転倒 老化に伴う事故の一つとして、転倒があります。老化により下半身の筋力、柔軟性、バランスなどが低下してきますから、転び易くなるのは当然なので、高齢者は気をつけて歩かねばなりません。場合によっては、杖をつく、手すりにつかまる、などの対策を練ることも必要です。ところが、転倒して骨折をした人に尋ねると、“何かを運びながら歩いていた”、“考え事をしながら歩いていた”などの状況下で転倒事故を起こすことが多いようです。「ながら」がいけないのです。歩くのが精一杯の人は、歩くことだけに集中しましょう。大概は転ばずに過ぎていくのでしょうが、万一「ながら」中に転んでしまったとしたら、悔いが残ります。骨折により寝たきりに至る高齢者は今後どんどん増えていくでしょう。転倒は外より自宅の方が多いと言われており、玄関と風呂場が特に多いようです。気をつけて下さい。

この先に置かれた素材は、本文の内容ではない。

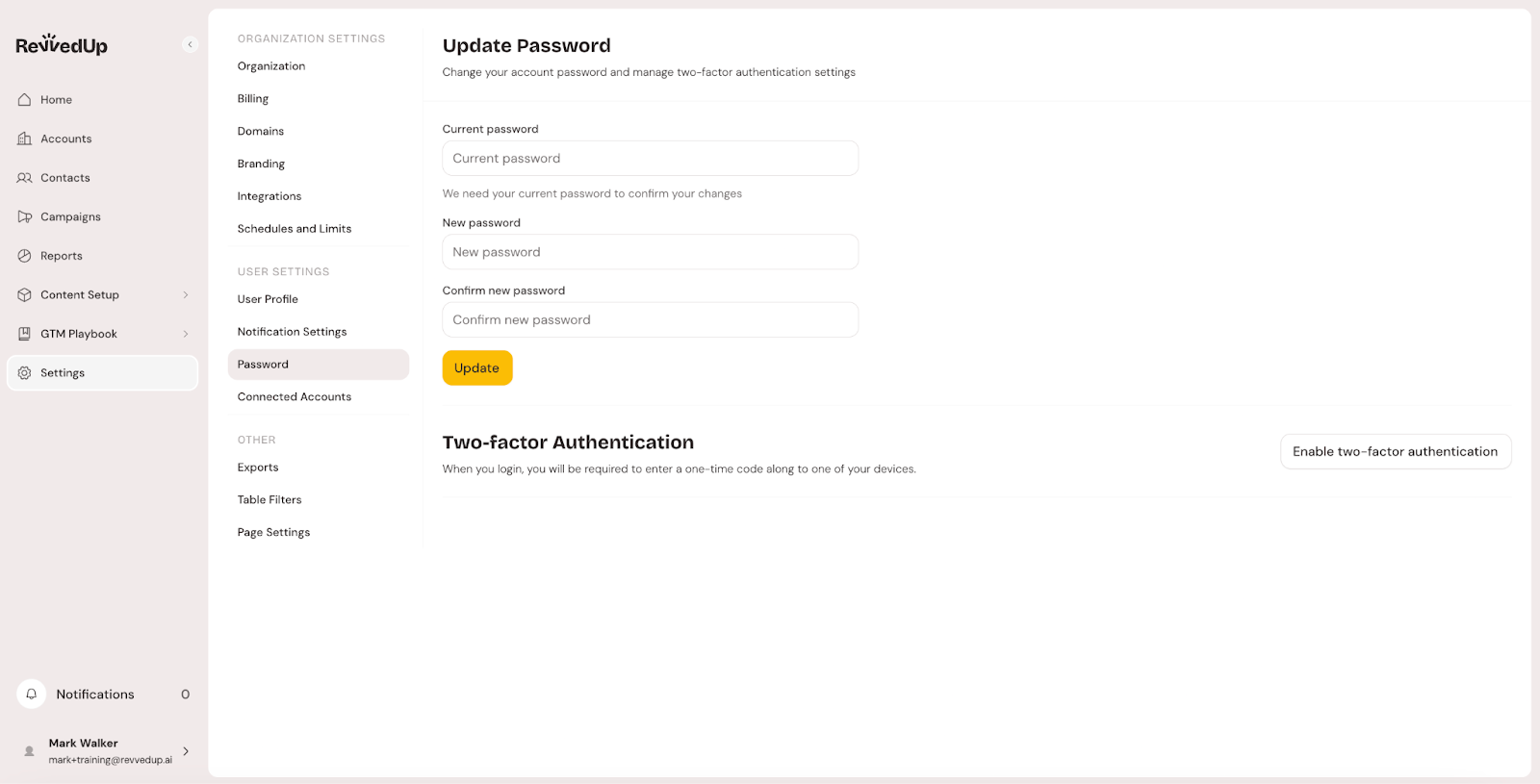Click the Home icon in sidebar
Screen dimensions: 1540x784
(25, 100)
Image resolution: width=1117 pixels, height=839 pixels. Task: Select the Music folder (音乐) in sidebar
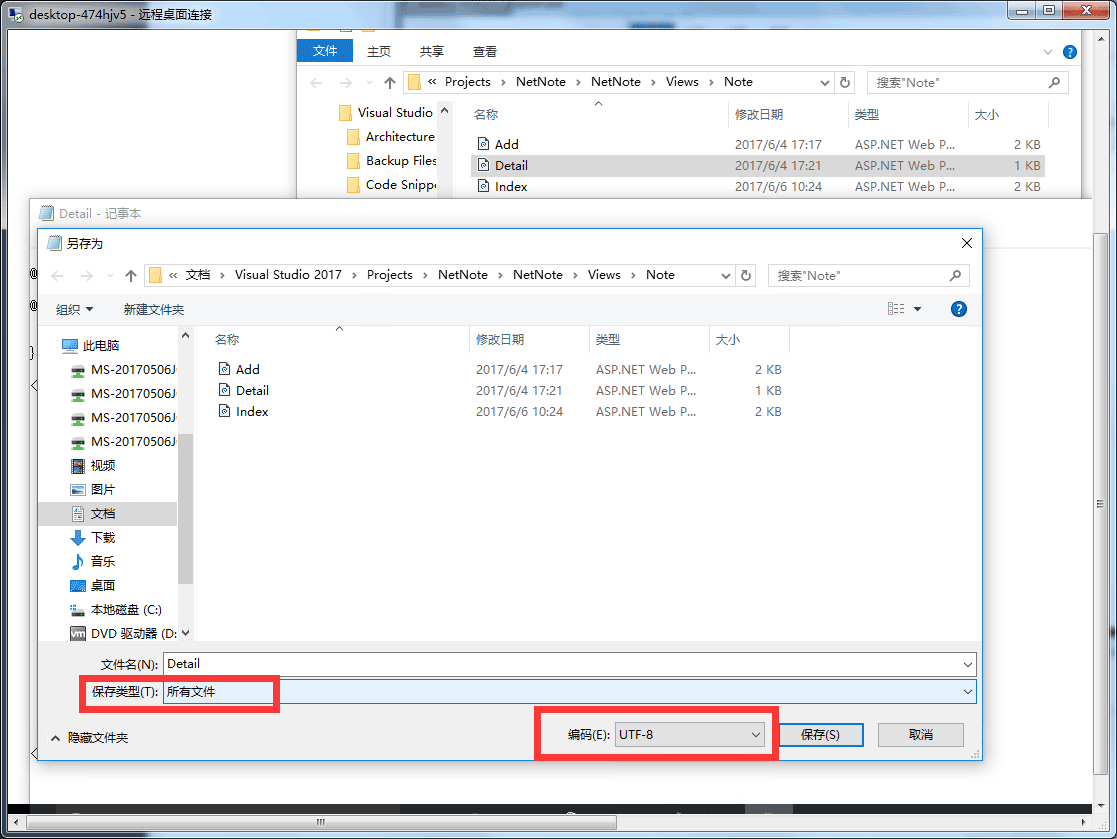(x=102, y=561)
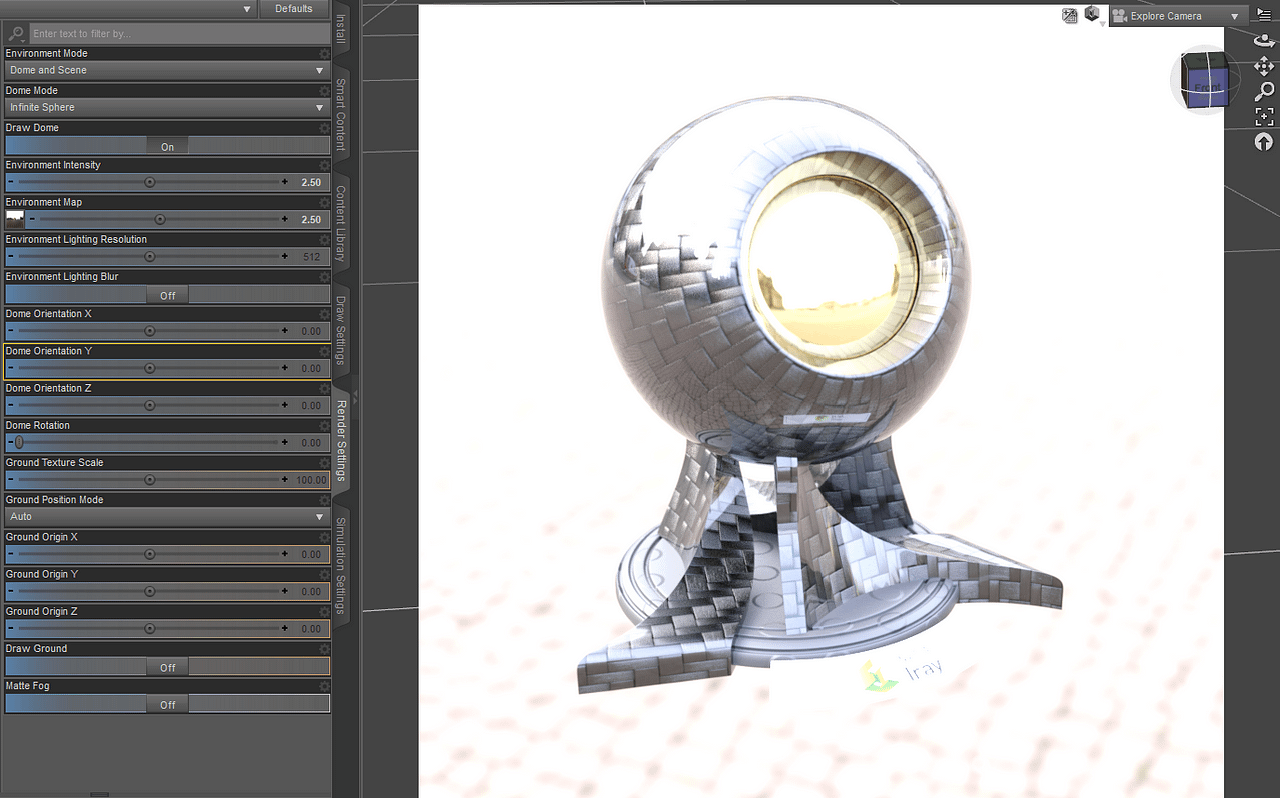Click the filter text input field
Viewport: 1280px width, 798px height.
tap(180, 34)
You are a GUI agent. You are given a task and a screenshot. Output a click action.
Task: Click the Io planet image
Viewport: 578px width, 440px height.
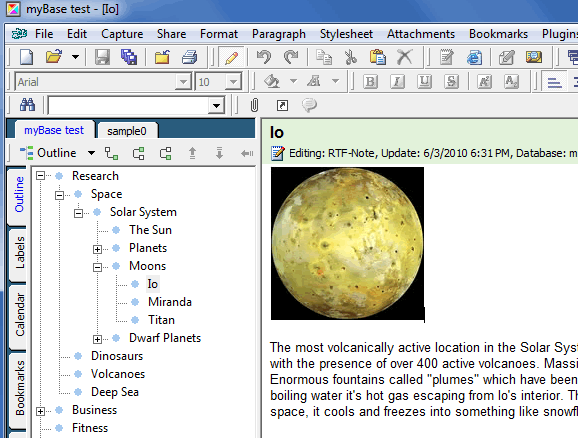tap(347, 243)
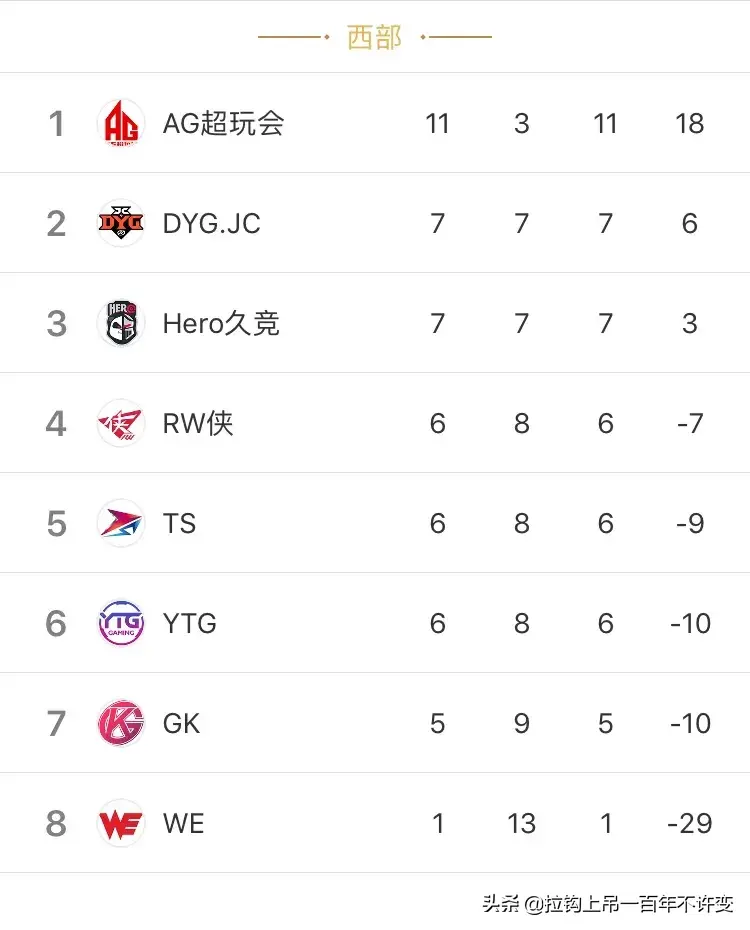The height and width of the screenshot is (930, 750).
Task: Click the purple YTG Gaming logo
Action: (121, 623)
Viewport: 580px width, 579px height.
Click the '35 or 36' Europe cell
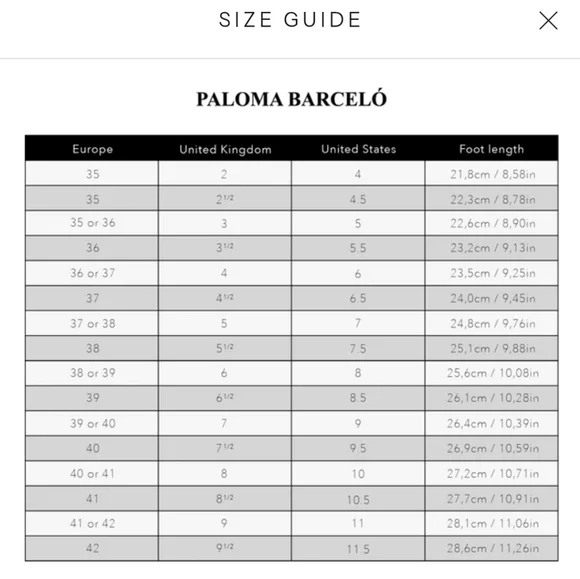tap(92, 223)
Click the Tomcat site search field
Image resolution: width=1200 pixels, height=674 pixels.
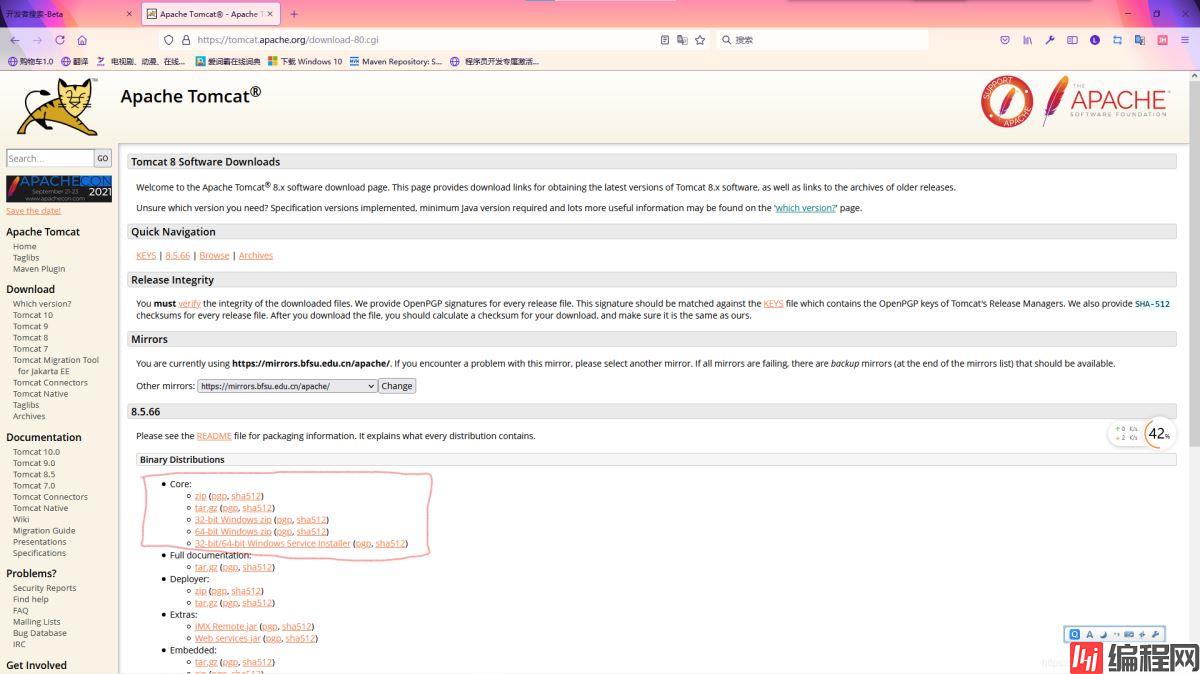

誤嚥 もう一つ、食事中の誤嚥も老化に伴い起こりやすい事故です。誤嚥(または誤飲)とは、本来胃の中へ入って行くはずの食べ物が、間違って気管支、肺へ入ることです。食べ物と空気は、喉のところで別々の行き先をたどります。飲み込んだ食べ物は胃の方へ、空気は肺へ行かねばなりません。無意識に喉のところの神経、筋肉が交通整理をしているのです。ところが老化に伴い、この交通整理が不確実になると誤嚥という現象が起きるのです。若いうちは、テレビを観たり、しゃべりながら食べていても、滅多にむせたりはしません。しかし高齢者はむせることが多くなります。あまり「ながら」をせず、食べることに集中しましょう。

 「むせる」というのは、食べ物が肺に入ってしまったため、それを外へ出そうとする“正当防衛”です。しかし老化が進むと、この正当防衛があまり起こらなくなる場合もあります。その結果、誤嚥した食べ物は肺の中に徐々に溜まっていき、ついには肺炎を起こすことになります。これを「誤嚥性肺炎」と言います。高齢者にとって命取りになる病気です。

「ながら」がいけない

 転倒骨折、誤嚥性肺炎は「ながら」により誘発されることが多いと自覚すべきです。そんなことで命が縮まるのは良くありません。“歩く時は歩く、食べる時は食べる”ことに集中すべきです。高齢者にとって(かなり年を取ってからの話ですが)、「歩くこと、食べることは仕事である」と肝に命じて下さい。